Al il Pretore anche il semplice cittadino poteva rivolgersi personalmente, gli avvocati avevano contatti costanti anche fuori dalle date d’udienza, e la vita privata del giudice era sotto gli occhi di tutti. Ricordo il caso di un Pretore di Anzio al cui funerale, pur dopo anni dal suo pensionamento, accorse tutta la cittadinanza.

Alle udienze penali del Pretore accorreva il pubblico, non solo quello dei parenti delle parti, ma quello della gente comune che si documentava sull’affidabilità del suo giudice. E spesso l’applauso o i fischi seguivano la lettura della sentenza con il conseguente monito “silenzio o faccio sgombrare l’aula”.

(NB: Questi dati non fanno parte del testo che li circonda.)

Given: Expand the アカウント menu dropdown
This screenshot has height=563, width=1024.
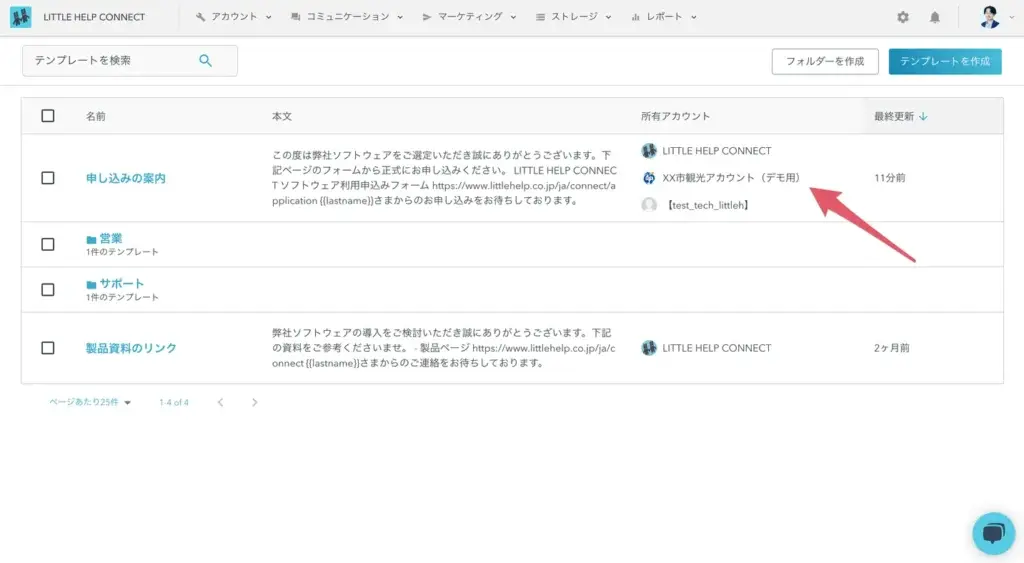Looking at the screenshot, I should [234, 17].
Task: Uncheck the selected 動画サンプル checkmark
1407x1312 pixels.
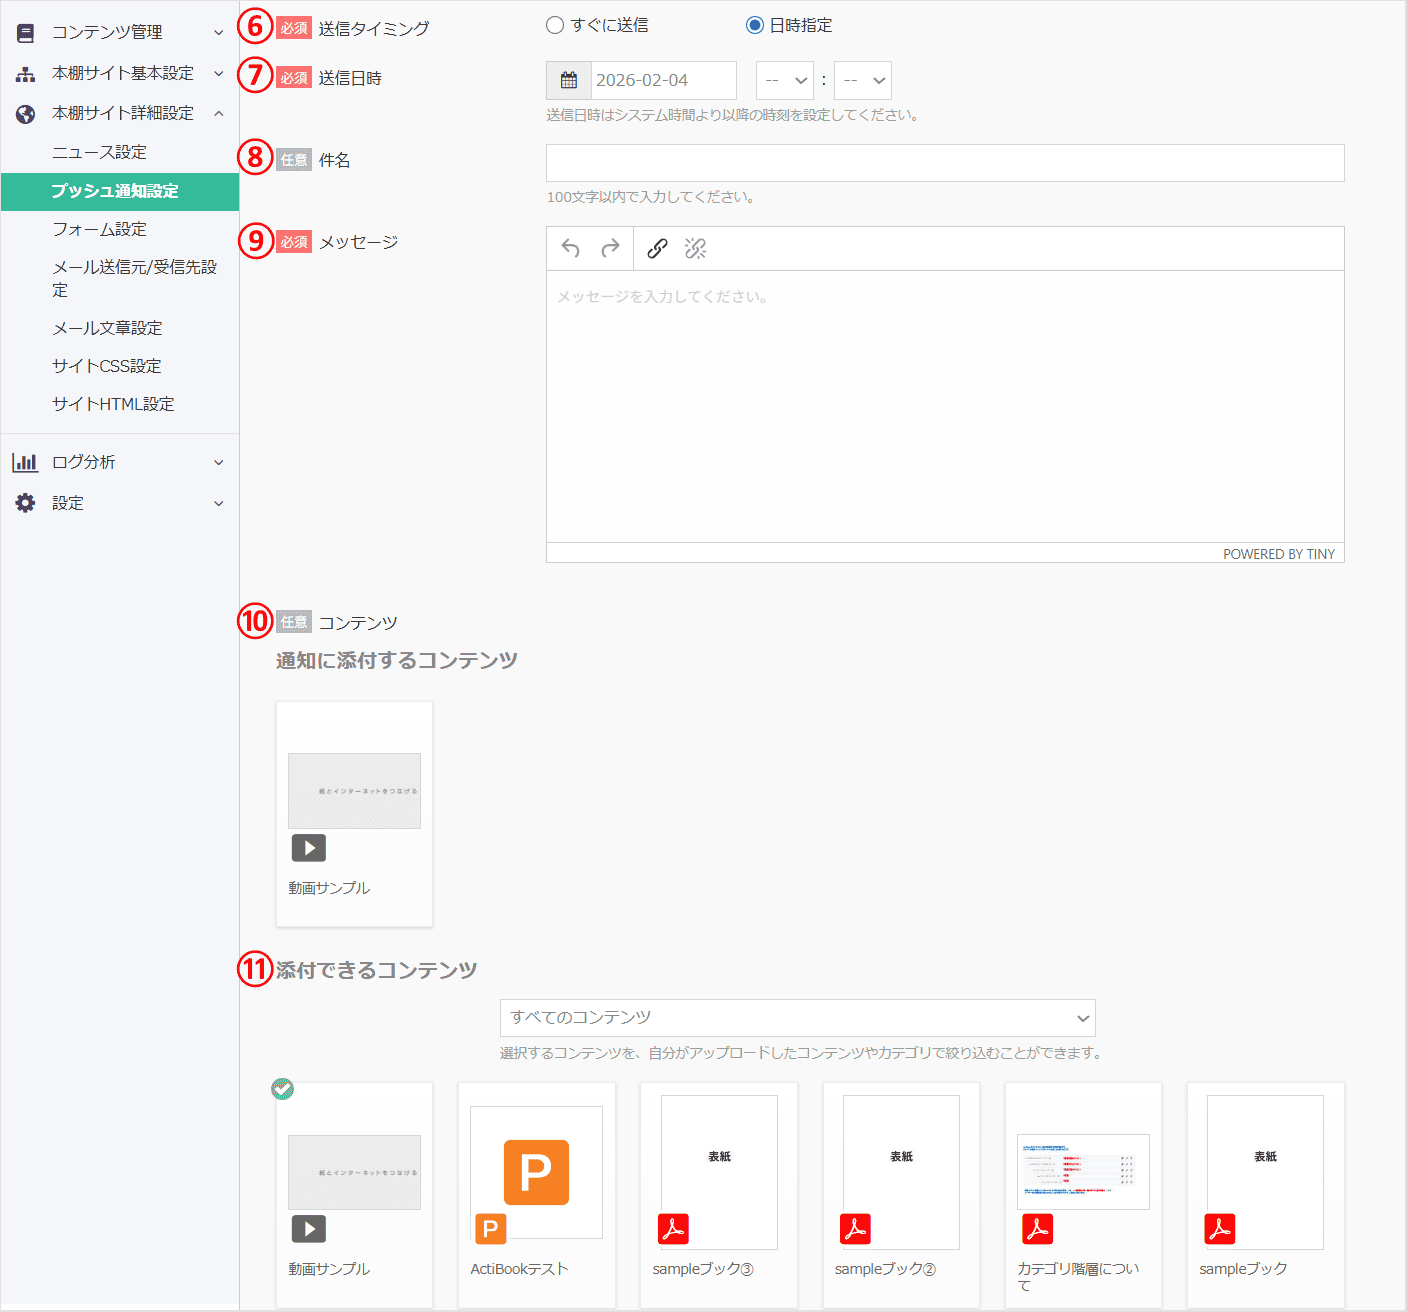Action: pos(283,1089)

Talora il giudice interloquiva con le parti o con il pubblico come per far comprendere la sua funzione. Un giorno una sentenza gradita fece sentire il commento stentoreo d’un popolano che nel suo linguaggio Pasoliniano commentò “sto giudice è un gran fio de ‘na m…” Ricordo bene quell’episodio perché quel giudice ero io, vicepretore alle prime armi. IL P.M (all’epoca era un avvocato designato dal giudice e officiato per l’occorrenza) chiese l’arresto immediato di colui per oltraggio a magistrato in udienza. Io, come voleva il codice, adottai un provvedimento immediato di archiviazione assumendo che “pur nella sua grossolanità l’espressione del soggetto aveva un intento laudativo”. Il tipo restò interdetto, non capiva, chiese chiarimenti ad un avvocato presente che gli spiegò la cosa. Allora proruppe in un “e lo dicevo bene allora ch’è un gran fio de ‘na m…!”

Altra volta il Pretore condannò per oltraggio a ministro del culto un tale che aveva mandato a quel paese il prete ch’era venuto a impartire la benedizione pasquale nella sua casa e che al dibattimento aveva confermato la sua denunzia. Il Pretore emanò la sentenza di condanna. Poi, mentre l’aula si svuotava, rivolto al prete disse: “reverendo, la giustizia ha fatto il suo corso ma non toccava alla carità metterla in moto!”.

Mi piacerebbe tornare a quei tempi, vorrei sedermi al bar con il maresciallo dei carabinieri, il medico condotto e il maestro elementare e sentirmi con loro umilmente utile e indispensabile.